🪟 Ug (Glass Only)
Refers solely to the glass surface. An old single pane has Ug ≈ 5.8, a double with Argon drops to 1.0-1.1, while a Passivhaus triple reaches 0.5.
Windows & Energy Glass: The Ultimate Guide to U-Value, G-Value and Thermal Breaks
Walls may be thick and insulated, but windows are literally "holes" covered with a thin layer of glass. If you don't choose the right frames, your insulation and your heat pump will "fly away" through the pane.
Let's decode the manufacturers' jargon: U-Value, g-value, Low-E, Argon - so you know exactly what you're buying.
1. The U-Value (Thermal Transmittance)
The U-Value measures how much heat "escapes" through the window. Unit: W/(m²K). The rule: the lower, the better the insulation. In spec sheets you'll see three indicators: Ug (glass), Uf (frame), Uw (whole window). The one that matters is always Uw.
🔲 Uf (Frame Only)
Refers to the frame (aluminium, PVC or timber). An old aluminium without thermal break: Uf ≈ 7.0. A modern PVC or thermally-broken aluminium: Uf ≈ 1.2-1.8.
📐 Uw (Whole Window)
The truly important indicator. An old single- glazed aluminium window: Uw ≈ 5.0. Modern energy-rated: Uw ≈ 1.5. Passivhaus: Uw below 0.8!
📏 Order of magnitude
Replacing old single-glazed windows (Uw=5.0) with modern energy-rated ones (Uw=1.5) reduces heat losses through windows by 70%. This directly translates to a smaller heating system and a lower bill.
2. The Frame: Thermally-Broken Aluminium vs PVC
Old aluminium was an excellent heat conductor: the frame froze, "sweated" and transferred cold inside. The modern solution: the profile is "cut" down the middle with polyamide (thermal break) - the outer aluminium freezes, the inner stays warm.
🔩 Thermally-broken aluminium
Between the outer and inner sections, a rigid plastic strip (polyamide) "cuts" the thermal bridge. Uf drops to 1.5-2.0 W/(m²K) - a huge improvement.
🏗️ PVC (Synthetic)
The plastic itself is a poor heat conductor - therefore an excellent insulator. Uf ≈ 1.0-1.4. Usually more affordable, but with limitations on very large openings due to structural strength.
🪵 Timber frames
Excellent insulation (Uf ≈ 1.2-1.6), aesthetically beautiful, but require regular maintenance (painting, varnishing). Ideal for listed buildings or Scandinavian-style homes.
💡 What to ask for
Always ask the manufacturer: "What is the frame Uf?" If they don't know or won't answer, keep your distance. A reputable factory always provides certified technical data sheets.
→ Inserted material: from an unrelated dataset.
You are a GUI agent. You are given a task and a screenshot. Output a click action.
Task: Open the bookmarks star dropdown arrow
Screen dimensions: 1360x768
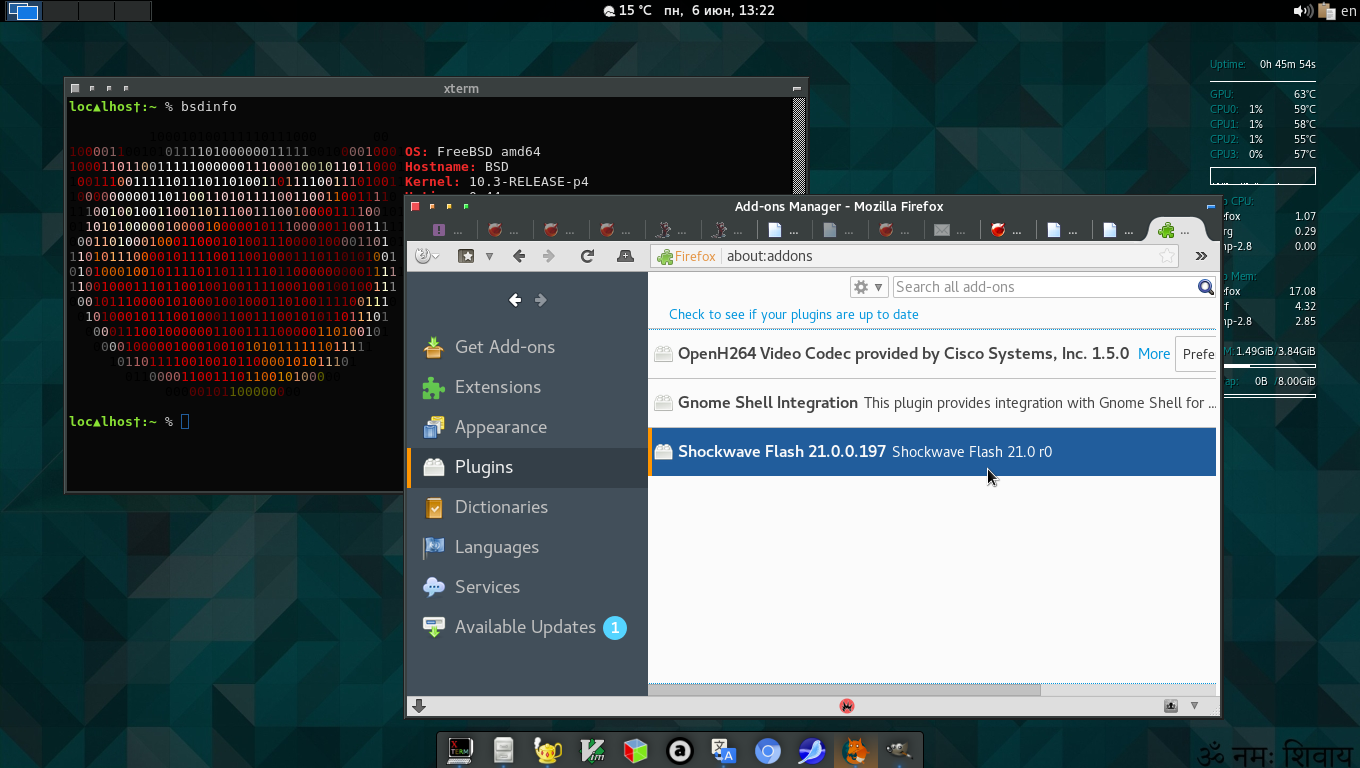(x=489, y=256)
3. Glass Panes: Double/Triple, Argon and Low-E
The glass covers 80% of the window surface. Insulation isn't provided by the glass itself, but by the cavity between the layers - filled with Argon (or Krypton) gas for even higher performance.
🔬 Argon gas
Argon is denser than air and hinders heat transfer through the cavity. It reduces Ug by 15-20% compared to ordinary air. In premium applications, Krypton is used (costlier, even more effective).
🪞 Low-E (Low Emissivity)
An invisible, microscopic silver coating on the inner surface of the glass. In winter, heat escaping towards the glass is reflected back into the room like a mirror. Reduces radiative losses by 70%.
📐 Double vs Triple
Double glazing with Argon and Low-E (4/16/4) is the baseline of every modern construction. Triple glazing (4/14/4/14/4 Argon) offers even lower Ug ≈ 0.5 - but is heavier and more expensive.
🔧 Spacer Bar
The spacer between the panes makes an enormous difference. A cold aluminium spacer creates a thermal bridge at the edge of the glass. Ask for a Warm Edge Spacer to reduce edge condensation by 65%.
4. The Solar G-Value: Watch Out for the Greek Summer!
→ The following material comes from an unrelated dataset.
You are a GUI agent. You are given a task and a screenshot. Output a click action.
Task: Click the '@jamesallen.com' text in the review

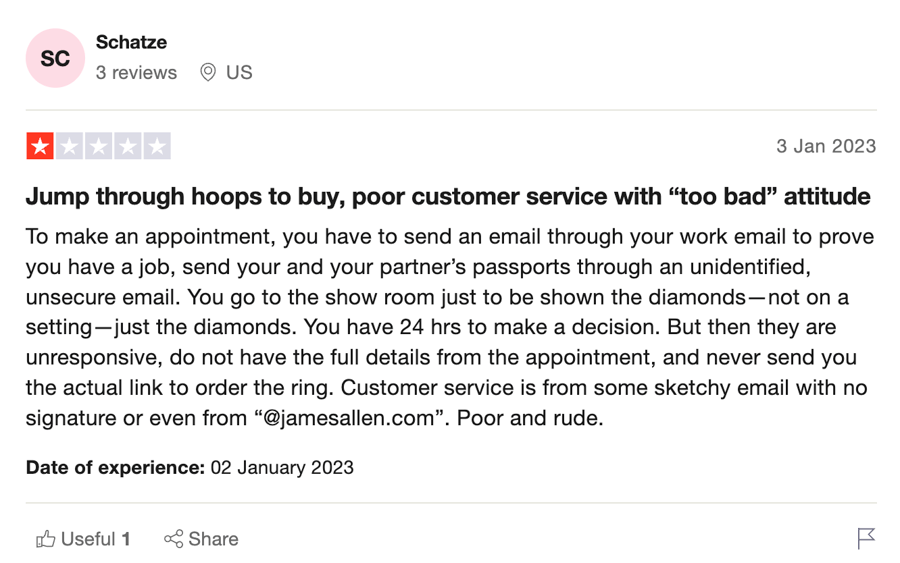pos(348,418)
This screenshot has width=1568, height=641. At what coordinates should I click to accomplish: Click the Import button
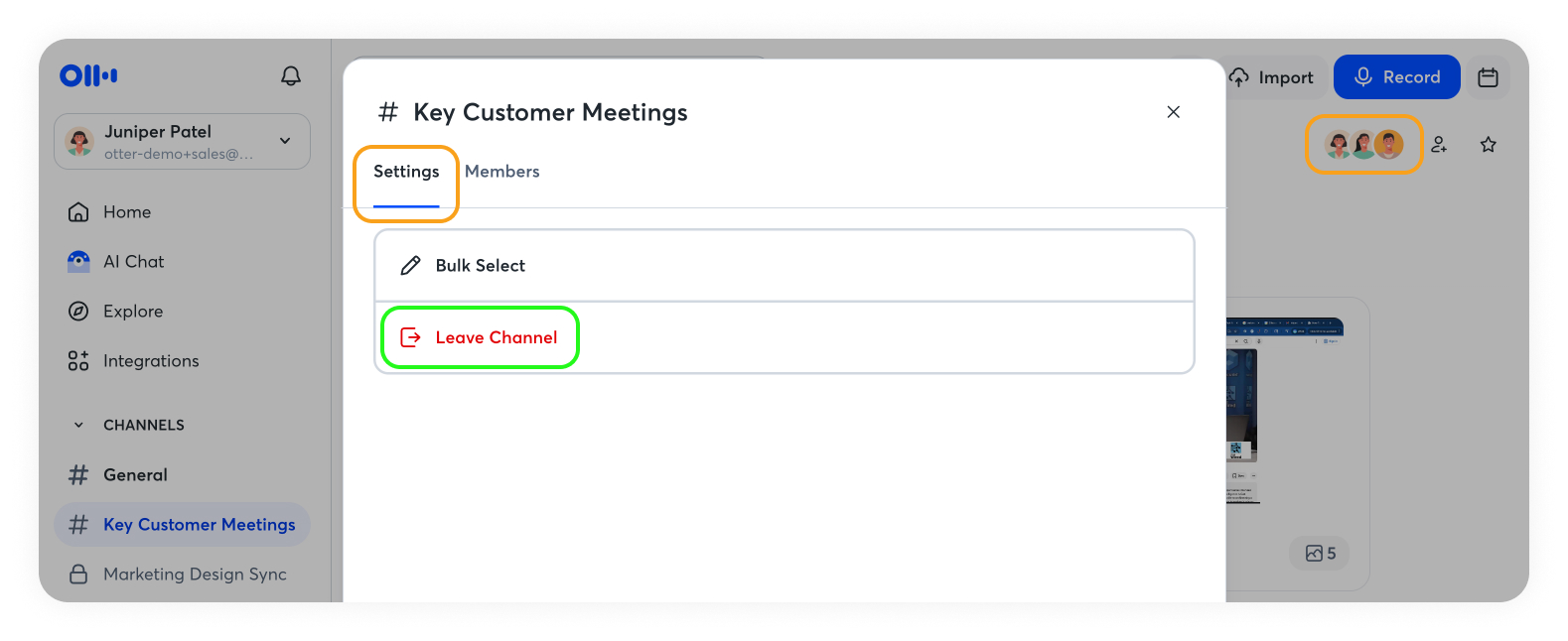1272,77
The g-value (expressed as a fraction, e.g. 0.40 or 40%) indicates how much solar radiation passes through the glass. It's the biggest trap for homes in Greece - if you don't factor in orientation.
☀️ High g-value (0.60)
Lets the sun in for free. Perfect for Northern Europe and for south-facing windows in winter. But in Greek July, the south side becomes a greenhouse - the air conditioner never stops.
🛡️ Low g-value (0.35)
Blocks the sun. "Four-Season Energy Glass" with g ≈ 0.30-0.40 is the ideal choice for the Mediterranean climate - lower cooling loads, smaller A/C unit, lower bill.
🧭 Strategy per façade
South/West: low g-value + external shutters or awnings. North/East: medium g-value, as it receives little intense sun. The engineer should design different glass per façade.
🏠 The Greek dilemma
In Greece, summer cooling loads often exceed winter heating loads. The right g-value choice (combined with shading) reduces A/C kW by 30-50%.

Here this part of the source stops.